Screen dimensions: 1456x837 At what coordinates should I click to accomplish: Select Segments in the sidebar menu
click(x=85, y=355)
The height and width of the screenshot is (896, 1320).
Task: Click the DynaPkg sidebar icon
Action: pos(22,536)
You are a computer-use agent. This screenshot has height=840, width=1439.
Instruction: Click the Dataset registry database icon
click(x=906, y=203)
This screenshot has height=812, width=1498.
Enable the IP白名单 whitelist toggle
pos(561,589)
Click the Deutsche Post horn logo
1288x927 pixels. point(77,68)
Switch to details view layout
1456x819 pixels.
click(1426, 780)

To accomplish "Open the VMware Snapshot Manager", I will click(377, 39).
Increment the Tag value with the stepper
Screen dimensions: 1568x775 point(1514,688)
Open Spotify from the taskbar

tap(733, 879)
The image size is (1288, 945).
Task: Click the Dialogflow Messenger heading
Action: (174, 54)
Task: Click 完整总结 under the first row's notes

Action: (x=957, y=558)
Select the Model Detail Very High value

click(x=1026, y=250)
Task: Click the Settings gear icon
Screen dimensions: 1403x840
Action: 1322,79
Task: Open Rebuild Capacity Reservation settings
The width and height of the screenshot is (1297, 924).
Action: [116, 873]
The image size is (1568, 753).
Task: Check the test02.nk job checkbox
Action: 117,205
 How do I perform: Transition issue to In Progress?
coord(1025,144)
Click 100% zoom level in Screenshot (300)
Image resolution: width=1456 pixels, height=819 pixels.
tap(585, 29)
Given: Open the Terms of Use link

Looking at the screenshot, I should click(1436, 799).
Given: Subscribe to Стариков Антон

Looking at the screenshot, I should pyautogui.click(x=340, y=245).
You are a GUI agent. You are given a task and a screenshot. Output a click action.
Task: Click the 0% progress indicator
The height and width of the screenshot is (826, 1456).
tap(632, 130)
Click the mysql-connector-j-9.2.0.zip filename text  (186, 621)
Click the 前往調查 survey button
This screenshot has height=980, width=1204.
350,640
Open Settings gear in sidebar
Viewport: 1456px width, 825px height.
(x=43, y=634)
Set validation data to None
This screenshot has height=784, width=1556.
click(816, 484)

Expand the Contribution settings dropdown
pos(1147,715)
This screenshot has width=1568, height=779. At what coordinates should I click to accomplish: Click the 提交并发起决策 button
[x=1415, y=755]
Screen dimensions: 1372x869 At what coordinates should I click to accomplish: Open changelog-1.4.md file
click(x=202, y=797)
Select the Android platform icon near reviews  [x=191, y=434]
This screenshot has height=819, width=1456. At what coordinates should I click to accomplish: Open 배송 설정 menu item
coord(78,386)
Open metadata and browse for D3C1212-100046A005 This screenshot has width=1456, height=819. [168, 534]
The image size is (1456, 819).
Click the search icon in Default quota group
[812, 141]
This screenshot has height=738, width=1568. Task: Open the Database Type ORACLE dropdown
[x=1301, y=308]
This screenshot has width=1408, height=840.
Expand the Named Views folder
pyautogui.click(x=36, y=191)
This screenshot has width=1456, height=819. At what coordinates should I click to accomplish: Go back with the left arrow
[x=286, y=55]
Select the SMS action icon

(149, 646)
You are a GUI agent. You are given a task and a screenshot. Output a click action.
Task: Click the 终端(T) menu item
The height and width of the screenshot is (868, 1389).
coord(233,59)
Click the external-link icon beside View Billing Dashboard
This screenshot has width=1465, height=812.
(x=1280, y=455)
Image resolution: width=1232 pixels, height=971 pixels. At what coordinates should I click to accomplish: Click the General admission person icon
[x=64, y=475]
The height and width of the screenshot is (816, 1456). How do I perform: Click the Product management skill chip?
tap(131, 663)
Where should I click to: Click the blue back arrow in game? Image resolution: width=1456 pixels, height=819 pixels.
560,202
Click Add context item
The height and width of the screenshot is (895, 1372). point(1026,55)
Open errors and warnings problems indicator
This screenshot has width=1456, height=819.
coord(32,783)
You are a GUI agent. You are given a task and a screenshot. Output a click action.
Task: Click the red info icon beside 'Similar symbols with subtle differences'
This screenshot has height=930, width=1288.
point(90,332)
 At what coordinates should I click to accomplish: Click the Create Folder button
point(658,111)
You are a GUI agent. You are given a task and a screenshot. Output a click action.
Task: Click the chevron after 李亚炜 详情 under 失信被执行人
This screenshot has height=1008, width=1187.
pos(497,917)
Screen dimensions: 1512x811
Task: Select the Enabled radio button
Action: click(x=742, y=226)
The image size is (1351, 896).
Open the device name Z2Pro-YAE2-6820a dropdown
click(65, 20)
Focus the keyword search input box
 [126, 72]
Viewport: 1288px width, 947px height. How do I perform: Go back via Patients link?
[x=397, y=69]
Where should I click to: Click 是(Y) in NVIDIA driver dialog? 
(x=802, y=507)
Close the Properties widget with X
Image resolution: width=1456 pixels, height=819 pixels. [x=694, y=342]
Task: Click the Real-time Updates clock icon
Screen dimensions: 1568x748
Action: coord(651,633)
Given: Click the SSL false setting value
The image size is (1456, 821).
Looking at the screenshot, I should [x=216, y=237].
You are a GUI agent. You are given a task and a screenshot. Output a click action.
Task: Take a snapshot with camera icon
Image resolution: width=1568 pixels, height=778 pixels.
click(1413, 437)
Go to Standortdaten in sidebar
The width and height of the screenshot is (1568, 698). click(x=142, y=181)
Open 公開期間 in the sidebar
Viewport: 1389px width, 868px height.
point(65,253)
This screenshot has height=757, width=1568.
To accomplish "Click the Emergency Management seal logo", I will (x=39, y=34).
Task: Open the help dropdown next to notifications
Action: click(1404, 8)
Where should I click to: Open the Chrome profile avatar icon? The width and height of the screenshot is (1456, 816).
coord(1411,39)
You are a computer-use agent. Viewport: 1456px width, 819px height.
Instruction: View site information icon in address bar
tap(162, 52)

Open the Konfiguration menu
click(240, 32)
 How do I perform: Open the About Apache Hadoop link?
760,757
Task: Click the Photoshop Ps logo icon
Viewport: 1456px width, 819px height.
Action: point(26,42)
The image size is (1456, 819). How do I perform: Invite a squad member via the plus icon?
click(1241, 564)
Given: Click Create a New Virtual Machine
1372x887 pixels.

* Exercise goal *
Reproduce the data in its entirety. Keep every character unchanged.

* Solution for this problem *
Screen dimensions: 1456x837 At what coordinates should I click to accomplish: Select Segments in the sidebar menu
click(x=85, y=355)
The height and width of the screenshot is (896, 1320).
Task: Click the DynaPkg sidebar icon
Action: pos(22,536)
You are a computer-use agent. This screenshot has height=840, width=1439.
Instruction: Click the Dataset registry database icon
click(x=906, y=203)
This screenshot has height=812, width=1498.
Enable the IP白名单 whitelist toggle
pos(561,589)
Click the Deutsche Post horn logo
1288x927 pixels. point(77,68)
Switch to details view layout
1456x819 pixels.
click(1426, 780)

To accomplish "Open the VMware Snapshot Manager", I will click(377, 39).
Increment the Tag value with the stepper
Screen dimensions: 1568x775 point(1514,688)
Open Spotify from the taskbar

tap(733, 879)
The image size is (1288, 945).
Task: Click the Dialogflow Messenger heading
Action: (174, 54)
Task: Click 完整总结 under the first row's notes

Action: (x=957, y=558)
Select the Model Detail Very High value

click(x=1026, y=250)
Task: Click the Settings gear icon
Screen dimensions: 1403x840
Action: 1322,79
Task: Open Rebuild Capacity Reservation settings
The width and height of the screenshot is (1297, 924).
Action: [116, 873]
The image size is (1568, 753).
Task: Check the test02.nk job checkbox
Action: 117,205
 How do I perform: Transition issue to In Progress?
coord(1025,144)
Click 100% zoom level in Screenshot (300)
Image resolution: width=1456 pixels, height=819 pixels.
tap(585, 29)
Given: Open the Terms of Use link

Looking at the screenshot, I should click(1436, 799).
Given: Subscribe to Стариков Антон

Looking at the screenshot, I should pyautogui.click(x=340, y=245).
You are a GUI agent. You are given a task and a screenshot. Output a click action.
Task: Click the 0% progress indicator
The height and width of the screenshot is (826, 1456).
tap(632, 130)
Click the mysql-connector-j-9.2.0.zip filename text  (186, 621)
Click the 前往調查 survey button
This screenshot has height=980, width=1204.
350,640
Open Settings gear in sidebar
Viewport: 1456px width, 825px height.
(x=43, y=634)
Set validation data to None
This screenshot has height=784, width=1556.
click(816, 484)

Expand the Contribution settings dropdown
pos(1147,715)
This screenshot has width=1568, height=779. At what coordinates should I click to accomplish: Click the 提交并发起决策 button
[x=1415, y=755]
Screen dimensions: 1372x869 At what coordinates should I click to accomplish: Open changelog-1.4.md file
click(x=202, y=797)
Select the Android platform icon near reviews  [x=191, y=434]
This screenshot has height=819, width=1456. At what coordinates should I click to accomplish: Open 배송 설정 menu item
coord(78,386)
Open metadata and browse for D3C1212-100046A005 This screenshot has width=1456, height=819. [168, 534]
The image size is (1456, 819).
Click the search icon in Default quota group
[812, 141]
This screenshot has height=738, width=1568. Task: Open the Database Type ORACLE dropdown
[x=1301, y=308]
This screenshot has width=1408, height=840.
Expand the Named Views folder
pyautogui.click(x=36, y=191)
This screenshot has width=1456, height=819. At what coordinates should I click to accomplish: Go back with the left arrow
[x=286, y=55]
Select the SMS action icon

(149, 646)
You are a GUI agent. You are given a task and a screenshot. Output a click action.
Task: Click the 终端(T) menu item
The height and width of the screenshot is (868, 1389).
coord(233,59)
Click the external-link icon beside View Billing Dashboard
This screenshot has width=1465, height=812.
(x=1280, y=455)
Image resolution: width=1232 pixels, height=971 pixels. At what coordinates should I click to accomplish: Click the General admission person icon
[x=64, y=475]
The height and width of the screenshot is (816, 1456). How do I perform: Click the Product management skill chip?
tap(131, 663)
Where should I click to: Click the blue back arrow in game? Image resolution: width=1456 pixels, height=819 pixels.
560,202
Click Add context item
The height and width of the screenshot is (895, 1372). point(1026,55)
Open errors and warnings problems indicator
This screenshot has width=1456, height=819.
coord(32,783)
You are a GUI agent. You are given a task and a screenshot. Output a click action.
Task: Click the red info icon beside 'Similar symbols with subtle differences'
This screenshot has height=930, width=1288.
point(90,332)
 At what coordinates should I click to accomplish: Click the Create Folder button
point(658,111)
You are a GUI agent. You are given a task and a screenshot. Output a click action.
Task: Click the chevron after 李亚炜 详情 under 失信被执行人
This screenshot has height=1008, width=1187.
pos(497,917)
Screen dimensions: 1512x811
Task: Select the Enabled radio button
Action: click(x=742, y=226)
The image size is (1351, 896).
Open the device name Z2Pro-YAE2-6820a dropdown
click(65, 20)
Focus the keyword search input box
 [126, 72]
Viewport: 1288px width, 947px height. How do I perform: Go back via Patients link?
[x=397, y=69]
Where should I click to: Click 是(Y) in NVIDIA driver dialog? 
(x=802, y=507)
Close the Properties widget with X
Image resolution: width=1456 pixels, height=819 pixels. [x=694, y=342]
Task: Click the Real-time Updates clock icon
Screen dimensions: 1568x748
Action: coord(651,633)
Given: Click the SSL false setting value
The image size is (1456, 821).
Looking at the screenshot, I should [x=216, y=237].
You are a GUI agent. You are given a task and a screenshot. Output a click action.
Task: Take a snapshot with camera icon
Image resolution: width=1568 pixels, height=778 pixels.
click(1413, 437)
Go to Standortdaten in sidebar
The width and height of the screenshot is (1568, 698). click(x=142, y=181)
Open 公開期間 in the sidebar
Viewport: 1389px width, 868px height.
point(65,253)
This screenshot has height=757, width=1568.
To accomplish "Click the Emergency Management seal logo", I will (x=39, y=34).
Task: Open the help dropdown next to notifications
Action: click(1404, 8)
Where should I click to: Open the Chrome profile avatar icon? The width and height of the screenshot is (1456, 816).
coord(1411,39)
You are a computer-use agent. Viewport: 1456px width, 819px height.
Instruction: View site information icon in address bar
tap(162, 52)

Open the Konfiguration menu
click(240, 32)
 How do I perform: Open the About Apache Hadoop link?
760,757
Task: Click the Photoshop Ps logo icon
Viewport: 1456px width, 819px height.
Action: point(26,42)
The image size is (1456, 819). How do I perform: Invite a squad member via the plus icon?
click(1241, 564)
Given: Click Create a New Virtual Machine
1372x887 pixels.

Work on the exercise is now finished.